▸ TO DO
What is the number of lines in the entries below that include the word "will"? Provide the number only.

---------- DATA LISTING ----------

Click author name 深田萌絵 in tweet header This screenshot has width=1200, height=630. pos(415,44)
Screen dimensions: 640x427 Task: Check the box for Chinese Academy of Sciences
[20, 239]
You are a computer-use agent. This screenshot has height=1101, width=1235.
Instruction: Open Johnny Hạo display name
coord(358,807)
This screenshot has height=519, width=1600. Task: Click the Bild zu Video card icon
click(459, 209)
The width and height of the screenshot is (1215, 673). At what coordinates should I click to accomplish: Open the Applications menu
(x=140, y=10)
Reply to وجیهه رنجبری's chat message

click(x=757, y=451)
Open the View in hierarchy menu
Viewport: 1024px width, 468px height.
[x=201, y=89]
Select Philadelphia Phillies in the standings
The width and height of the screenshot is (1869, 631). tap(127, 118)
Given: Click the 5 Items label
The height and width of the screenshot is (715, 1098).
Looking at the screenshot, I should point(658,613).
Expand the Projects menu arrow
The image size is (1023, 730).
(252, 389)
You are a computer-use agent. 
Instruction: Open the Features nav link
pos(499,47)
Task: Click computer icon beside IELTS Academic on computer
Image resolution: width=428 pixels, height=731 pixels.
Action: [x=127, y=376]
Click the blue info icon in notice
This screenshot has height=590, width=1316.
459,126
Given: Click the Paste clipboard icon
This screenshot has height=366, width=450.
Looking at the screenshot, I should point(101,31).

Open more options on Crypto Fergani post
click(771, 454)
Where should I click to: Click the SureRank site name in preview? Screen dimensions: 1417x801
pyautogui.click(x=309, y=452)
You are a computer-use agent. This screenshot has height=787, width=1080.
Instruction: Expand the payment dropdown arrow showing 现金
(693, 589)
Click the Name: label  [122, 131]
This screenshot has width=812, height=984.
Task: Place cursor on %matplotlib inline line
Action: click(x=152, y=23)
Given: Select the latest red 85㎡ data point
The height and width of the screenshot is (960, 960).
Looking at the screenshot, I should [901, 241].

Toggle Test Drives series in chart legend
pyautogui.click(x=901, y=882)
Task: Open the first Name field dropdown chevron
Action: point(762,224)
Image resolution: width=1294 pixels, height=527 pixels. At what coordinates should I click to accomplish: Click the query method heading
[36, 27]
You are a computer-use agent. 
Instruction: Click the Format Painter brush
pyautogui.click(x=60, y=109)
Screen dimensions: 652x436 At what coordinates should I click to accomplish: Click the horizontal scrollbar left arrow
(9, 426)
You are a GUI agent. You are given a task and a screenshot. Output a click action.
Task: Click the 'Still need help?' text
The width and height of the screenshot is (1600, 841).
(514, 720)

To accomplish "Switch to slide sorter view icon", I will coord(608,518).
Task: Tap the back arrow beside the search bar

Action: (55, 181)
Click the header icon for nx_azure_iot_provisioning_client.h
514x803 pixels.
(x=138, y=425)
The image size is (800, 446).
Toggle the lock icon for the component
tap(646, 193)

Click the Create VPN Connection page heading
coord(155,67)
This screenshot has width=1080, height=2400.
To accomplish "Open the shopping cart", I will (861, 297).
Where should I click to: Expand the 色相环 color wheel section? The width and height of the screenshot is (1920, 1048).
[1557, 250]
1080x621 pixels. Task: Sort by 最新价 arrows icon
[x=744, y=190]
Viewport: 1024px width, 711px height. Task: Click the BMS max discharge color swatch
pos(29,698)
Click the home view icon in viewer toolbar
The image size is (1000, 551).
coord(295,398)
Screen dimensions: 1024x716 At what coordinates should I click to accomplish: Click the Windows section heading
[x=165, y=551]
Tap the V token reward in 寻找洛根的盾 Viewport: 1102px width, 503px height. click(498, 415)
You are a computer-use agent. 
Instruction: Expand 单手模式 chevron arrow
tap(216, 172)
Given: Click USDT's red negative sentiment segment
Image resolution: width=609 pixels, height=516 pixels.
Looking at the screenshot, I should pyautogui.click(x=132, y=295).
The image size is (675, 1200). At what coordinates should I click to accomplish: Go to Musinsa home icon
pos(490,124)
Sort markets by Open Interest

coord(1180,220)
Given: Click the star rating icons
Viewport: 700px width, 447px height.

----------

▸ TASK RESPONSE
2